Depuis le début de la guerre à Gaza le 8 octobre 2023, les attaques menées par les forces israéliennes et les colons israéliens illégaux en Cisjordanie ont fait 1 133 morts parmi les Palestiniens, environ 11 700 blessés et entraîné l’arrestation d’environ 22 000 personnes.
En février seulement, les colons illégaux ont mené 511 attaques à travers la Cisjordanie, faisant sept morts parmi les Palestiniens par balles, selon les chiffres officiels palestiniens.
En juillet 2024, la Cour internationale de Justice avait rendu un avis historique déclarant l’occupation israélienne des territoires palestiniens illégale et appelant à l’évacuation de tous les établissements en Cisjordanie et à Jérusalem-Est.
Si K. Khan a été réhabilité, force est de souligner qu’un juge français qui a présidé une chambre de la Cour pénale internationale (CPI) ayant délivré en 2024 un mandat d’arrêt contre le Premier ministre israélien a déclaré rencontrer des difficultés pour effectuer des transactions quotidiennes de base après avoir été placé sur une liste de sanctions américaines, soulignant que la quasi-totalité des systèmes de paiement en France étaient sous contrôle américain et qu’il en avait été coupé.
Nicolas Gouyou a indiqué qu’il ne pouvait plus utiliser sa carte bancaire, commander sur Amazon, réserver via Airbnb ni effectuer de transactions sur Expedia et Booking.com. « Nous revenons 30 ans en arrière », a-t-il déclaré à France TV. « C’est comme une machine à remonter le temps qui nous ramène à un monde pré-numérique. »
La chaîne de télévision a indiqué que le président français avait adressé sept lettres demandant la levée des sanctions, sans que les autorités US n’y aient encore répondu favorablement. Une source à l’Élysée a confié à la chaîne que la France continuait de poursuivre la question par la voie diplomatique et regrettait l’absence de réponse positive de Washington.
Gouyou a déclaré qu’il pensait rester sur la liste des sanctions pendant toute la durée du second mandat du président américain Donald Trump.
Le juge a mis en garde contre des conséquences plus larges pour les institutions démocratiques. « Si les procureurs ont peur de poursuivre, si les avocats ont peur de défendre, si les juges ont peur de juger, si les parlementaires ont peur de voter des lois et si les ministres ont peur de les appliquer, il n’y a plus de démocratie », a-t-il déclaré, notant que ces personnes agiraient « exclusivement par peur » des représailles.

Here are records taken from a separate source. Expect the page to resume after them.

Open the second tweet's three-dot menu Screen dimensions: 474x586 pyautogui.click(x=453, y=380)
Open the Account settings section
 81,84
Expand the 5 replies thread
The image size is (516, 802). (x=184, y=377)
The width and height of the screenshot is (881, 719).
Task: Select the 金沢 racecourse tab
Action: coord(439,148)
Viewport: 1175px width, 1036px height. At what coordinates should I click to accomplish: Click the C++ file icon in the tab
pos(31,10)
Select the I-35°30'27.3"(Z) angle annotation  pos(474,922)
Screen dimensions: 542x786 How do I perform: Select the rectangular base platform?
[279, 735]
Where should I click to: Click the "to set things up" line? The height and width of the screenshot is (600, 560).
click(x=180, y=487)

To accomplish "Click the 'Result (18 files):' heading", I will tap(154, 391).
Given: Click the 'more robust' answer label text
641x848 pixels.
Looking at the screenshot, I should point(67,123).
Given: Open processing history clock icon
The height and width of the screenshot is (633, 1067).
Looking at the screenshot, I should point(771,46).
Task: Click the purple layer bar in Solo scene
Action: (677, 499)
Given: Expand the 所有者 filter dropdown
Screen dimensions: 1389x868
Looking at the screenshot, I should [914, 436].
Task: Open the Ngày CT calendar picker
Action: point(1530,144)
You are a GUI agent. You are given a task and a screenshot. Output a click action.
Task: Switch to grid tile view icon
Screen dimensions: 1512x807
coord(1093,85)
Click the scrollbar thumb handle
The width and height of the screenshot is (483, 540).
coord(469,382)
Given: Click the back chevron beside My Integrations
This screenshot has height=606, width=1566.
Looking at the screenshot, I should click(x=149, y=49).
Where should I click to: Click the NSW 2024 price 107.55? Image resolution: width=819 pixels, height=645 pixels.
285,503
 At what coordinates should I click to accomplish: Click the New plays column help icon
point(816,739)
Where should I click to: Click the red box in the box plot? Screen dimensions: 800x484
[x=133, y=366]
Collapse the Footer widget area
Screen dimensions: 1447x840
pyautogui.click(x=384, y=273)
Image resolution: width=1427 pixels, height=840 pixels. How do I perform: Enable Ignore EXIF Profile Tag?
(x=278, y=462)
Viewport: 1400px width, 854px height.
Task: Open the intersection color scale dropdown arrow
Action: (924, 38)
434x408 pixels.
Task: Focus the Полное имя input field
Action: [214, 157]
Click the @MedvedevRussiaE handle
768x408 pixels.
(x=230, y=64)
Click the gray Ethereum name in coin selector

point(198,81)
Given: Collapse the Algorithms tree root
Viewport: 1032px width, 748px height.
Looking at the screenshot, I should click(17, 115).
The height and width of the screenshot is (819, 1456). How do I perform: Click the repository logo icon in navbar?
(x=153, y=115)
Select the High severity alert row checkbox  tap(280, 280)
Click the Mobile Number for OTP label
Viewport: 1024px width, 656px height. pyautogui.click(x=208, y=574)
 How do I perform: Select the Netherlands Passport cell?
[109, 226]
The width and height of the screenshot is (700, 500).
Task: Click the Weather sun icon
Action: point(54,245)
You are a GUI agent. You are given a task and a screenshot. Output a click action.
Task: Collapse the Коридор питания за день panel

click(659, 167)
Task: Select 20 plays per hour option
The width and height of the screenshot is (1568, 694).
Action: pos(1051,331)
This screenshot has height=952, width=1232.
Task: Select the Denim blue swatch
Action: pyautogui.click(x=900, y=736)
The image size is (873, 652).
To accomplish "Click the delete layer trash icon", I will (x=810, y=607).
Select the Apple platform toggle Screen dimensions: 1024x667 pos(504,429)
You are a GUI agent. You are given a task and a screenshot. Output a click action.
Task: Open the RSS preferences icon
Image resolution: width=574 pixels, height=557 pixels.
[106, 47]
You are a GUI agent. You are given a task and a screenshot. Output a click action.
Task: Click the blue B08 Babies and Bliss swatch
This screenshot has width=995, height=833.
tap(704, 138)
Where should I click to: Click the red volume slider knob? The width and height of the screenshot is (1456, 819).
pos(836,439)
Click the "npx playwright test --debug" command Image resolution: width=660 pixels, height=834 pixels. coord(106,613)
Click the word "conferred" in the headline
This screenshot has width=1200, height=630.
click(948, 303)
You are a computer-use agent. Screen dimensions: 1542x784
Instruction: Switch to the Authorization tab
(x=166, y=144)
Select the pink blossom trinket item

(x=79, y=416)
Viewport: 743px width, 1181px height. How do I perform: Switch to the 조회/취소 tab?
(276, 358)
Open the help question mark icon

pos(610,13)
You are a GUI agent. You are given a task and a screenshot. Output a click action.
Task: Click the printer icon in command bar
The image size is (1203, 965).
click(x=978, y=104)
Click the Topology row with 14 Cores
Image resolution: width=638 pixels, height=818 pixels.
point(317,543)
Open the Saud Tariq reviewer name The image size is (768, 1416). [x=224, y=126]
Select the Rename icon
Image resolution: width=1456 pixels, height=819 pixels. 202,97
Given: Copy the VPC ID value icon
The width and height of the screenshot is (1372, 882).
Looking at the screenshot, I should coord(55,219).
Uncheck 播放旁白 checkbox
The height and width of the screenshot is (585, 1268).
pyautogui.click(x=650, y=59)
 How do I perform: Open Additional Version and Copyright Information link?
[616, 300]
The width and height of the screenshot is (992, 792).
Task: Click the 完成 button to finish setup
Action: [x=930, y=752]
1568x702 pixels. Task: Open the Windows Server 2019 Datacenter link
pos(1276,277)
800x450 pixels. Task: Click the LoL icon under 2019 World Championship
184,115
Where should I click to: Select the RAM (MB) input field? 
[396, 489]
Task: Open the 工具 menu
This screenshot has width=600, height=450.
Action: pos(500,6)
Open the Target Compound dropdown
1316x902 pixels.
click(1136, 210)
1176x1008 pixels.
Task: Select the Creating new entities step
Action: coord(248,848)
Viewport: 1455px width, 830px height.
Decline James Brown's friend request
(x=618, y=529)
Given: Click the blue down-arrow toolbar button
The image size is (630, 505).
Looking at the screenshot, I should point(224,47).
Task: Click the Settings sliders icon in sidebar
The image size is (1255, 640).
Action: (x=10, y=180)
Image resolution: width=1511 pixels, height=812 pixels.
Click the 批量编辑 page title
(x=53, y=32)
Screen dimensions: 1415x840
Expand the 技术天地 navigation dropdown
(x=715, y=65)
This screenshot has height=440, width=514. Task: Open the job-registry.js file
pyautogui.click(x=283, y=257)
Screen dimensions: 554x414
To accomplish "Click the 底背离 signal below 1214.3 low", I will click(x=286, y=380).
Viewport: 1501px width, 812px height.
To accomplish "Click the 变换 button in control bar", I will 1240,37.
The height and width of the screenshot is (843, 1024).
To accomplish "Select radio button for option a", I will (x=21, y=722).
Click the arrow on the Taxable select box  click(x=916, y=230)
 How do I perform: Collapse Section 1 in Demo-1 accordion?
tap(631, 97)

Le 21 novembre 2024, la CPI a délivré des mandats d’arrêt contre Netanyahu et l’ancien ministre de la Défense Yoav Gallant pour des allégations de crimes contre l’humanité et crimes de guerre commis dans la bande de Gaza au moins à partir du 8 octobre 2023 et jusqu’au 20 mai 2024.
Israël a lancé une guerre contre la bande de Gaza en octobre 2023, faisant plus de 71 000 morts, plus de 172 000 blessés et détruisant environ 90 % des infrastructures civiles de l’enclave, avec des coûts de reconstruction estimés par l’ONU à environ 70 milliards de dollars.
Malgré un cessez-le-feu en octobre 2025, Israël a poursuivi ses attaques quotidiennes, tuant au moins 677 Palestiniens et en blessant 1 813 autres depuis lors, selon le ministère de la Santé de Gaza.